### Extract to read:
Tuesday, May 10, 2011

Rocks and Christians

Back to the big, bad old Bryce Canyon, and the willingness to actually hike down all the way, and then hike back out, hopefully without the need for a helicopter airlift. Down, down, down the Queen's Garden trail, so named for the figure of Queen Victoria formed by a zillion years of slow erosion way up on one of the various parapets of sandstone, down in the depths of the canyon.

Happy Trails
You walk around and occasionally though these massive formations that look both very solid and impossibly balanced, huge chunks of rocks and whole trees with their roots waving pitifully upwards, testifying to the results of the constant, yearly freeze/crack style of erosion these walls go through. One of the trails had fallen off the wall, and the forestry guys were there rebuilding a chunk of trail. Most of the trails have been cut out of existing erosion paths, or are simply an angle carved out of the side of a really big rock, but then they have to buttress them up with concrete and rebar, and I just want to tell them how lucky I think they are, for having such great job security. This place is always falling apart, otherwise no one would come here. So, always fixing, always conditioning, clearing debris, tree bits, building up trail sections that are just as vulnerable to the vagaries of good old-fashioned erosion as all the non-man-made rocks in the park.

The hike down the Queen's Garden trail is a bit precipitous and could use a few more switchbacks, though I'm not sure where they'd put them. You drop down the 320 foot elevation change in the first half mile or so, and I'd say the first hundred feet of that is over in less than a tenth of a mile. In other words - steeeeeep.

Funny, funny shoes
We were stopped repeatedly by folks coming up the other way to ask RG about her shoes. She was wearing her pink FiveFingers hikers, and no one could imagine them being comfortable. I was wearing a pair of hiking shoes I'd bought in case I didn't like my own red FiveFingers, and I was so sorry I hadn't worn my Funnyshoes. I ended up with blisters and RG really only suffered from a sort of general fatigue (from, you know, hiking).

Big damn rocks
So we got to the bottom of the trail, into a kind of cul de sac where the formation that looks like Queen Victoria with her bustle appears high above you (and once someone points it out, it's hard to see anything else). The queen is on the left in this picture.

So we're down here, enjoying the amazing formations, when a fellow walks up with his three sons, and says, "doesn't look like Queen Victoria to me. I think it's a wise man bringing gifts to Jesus."

Not amused
Well, isn't that nice.

The hike out was, at first, no big deal, lots of gentle ups and downs. As we got closer to the base of the main incline, RG and I were both stopping at every switchback to catch our breath, swig a little water. As we went up the final ascent, it wasn't until afterwards that we both admitted to feeling not a little lightheaded, and possibly suffering from tunnel vision at one point. My heart felt like a jackhammer and my lungs were wheezing (to quote Salieri) "like an old rusty squeezebox."

I can't wait to go back and do it again.

### Supplied data:

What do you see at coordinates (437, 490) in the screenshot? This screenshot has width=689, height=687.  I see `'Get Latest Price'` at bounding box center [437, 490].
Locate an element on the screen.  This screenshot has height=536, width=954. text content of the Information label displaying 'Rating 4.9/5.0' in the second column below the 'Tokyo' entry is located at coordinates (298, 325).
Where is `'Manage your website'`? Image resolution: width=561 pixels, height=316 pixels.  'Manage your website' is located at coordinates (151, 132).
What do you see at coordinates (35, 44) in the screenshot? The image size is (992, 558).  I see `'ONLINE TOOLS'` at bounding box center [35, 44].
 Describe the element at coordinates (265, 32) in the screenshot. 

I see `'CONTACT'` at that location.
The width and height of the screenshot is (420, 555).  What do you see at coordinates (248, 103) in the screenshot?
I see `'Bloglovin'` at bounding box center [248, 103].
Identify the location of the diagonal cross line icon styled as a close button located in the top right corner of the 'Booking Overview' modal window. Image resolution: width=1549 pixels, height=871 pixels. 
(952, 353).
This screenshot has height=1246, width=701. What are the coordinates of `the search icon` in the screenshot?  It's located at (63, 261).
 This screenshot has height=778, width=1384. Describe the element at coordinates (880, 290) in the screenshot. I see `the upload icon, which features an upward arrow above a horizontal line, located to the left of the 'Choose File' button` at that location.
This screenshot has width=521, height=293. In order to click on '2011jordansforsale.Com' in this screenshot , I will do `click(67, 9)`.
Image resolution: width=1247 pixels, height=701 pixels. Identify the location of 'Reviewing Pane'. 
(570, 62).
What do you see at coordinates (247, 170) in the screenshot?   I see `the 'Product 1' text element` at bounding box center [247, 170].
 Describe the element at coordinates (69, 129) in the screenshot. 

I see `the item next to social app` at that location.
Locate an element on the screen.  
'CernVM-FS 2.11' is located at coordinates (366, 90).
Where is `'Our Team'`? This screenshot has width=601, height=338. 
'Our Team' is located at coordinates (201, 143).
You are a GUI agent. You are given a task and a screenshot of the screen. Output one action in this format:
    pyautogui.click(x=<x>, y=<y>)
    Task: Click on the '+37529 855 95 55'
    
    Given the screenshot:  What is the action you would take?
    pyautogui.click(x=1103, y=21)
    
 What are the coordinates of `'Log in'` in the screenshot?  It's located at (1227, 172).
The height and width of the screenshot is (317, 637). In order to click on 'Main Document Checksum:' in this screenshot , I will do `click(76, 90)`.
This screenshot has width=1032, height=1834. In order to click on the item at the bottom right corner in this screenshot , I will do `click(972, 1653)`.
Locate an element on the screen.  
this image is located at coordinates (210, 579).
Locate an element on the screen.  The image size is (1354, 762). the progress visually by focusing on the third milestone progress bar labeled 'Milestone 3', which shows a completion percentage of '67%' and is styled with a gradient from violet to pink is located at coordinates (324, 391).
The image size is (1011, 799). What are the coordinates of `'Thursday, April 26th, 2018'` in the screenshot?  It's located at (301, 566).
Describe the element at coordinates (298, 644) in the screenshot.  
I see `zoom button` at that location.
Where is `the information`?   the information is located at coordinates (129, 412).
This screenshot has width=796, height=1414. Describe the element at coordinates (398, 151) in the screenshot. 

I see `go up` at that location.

### Exercises:
1 > From the Bryce Canyon hike post, extract the passage that begins at the words "Rocks and Christians" and stops after "of the canyon.".
2 > In the Bryce Canyon hike post, what color were the FiveFingers hikers RG wore?

### Responses to the exercise:
1 >
Rocks and Christians

Back to the big, bad old Bryce Canyon, and the willingness to actually hike down all the way, and then hike back out, hopefully without the need for a helicopter airlift. Down, down, down the Queen's Garden trail, so named for the figure of Queen Victoria formed by a zillion years of slow erosion way up on one of the various parapets of sandstone, down in the depths of the canyon.

2 > Pink.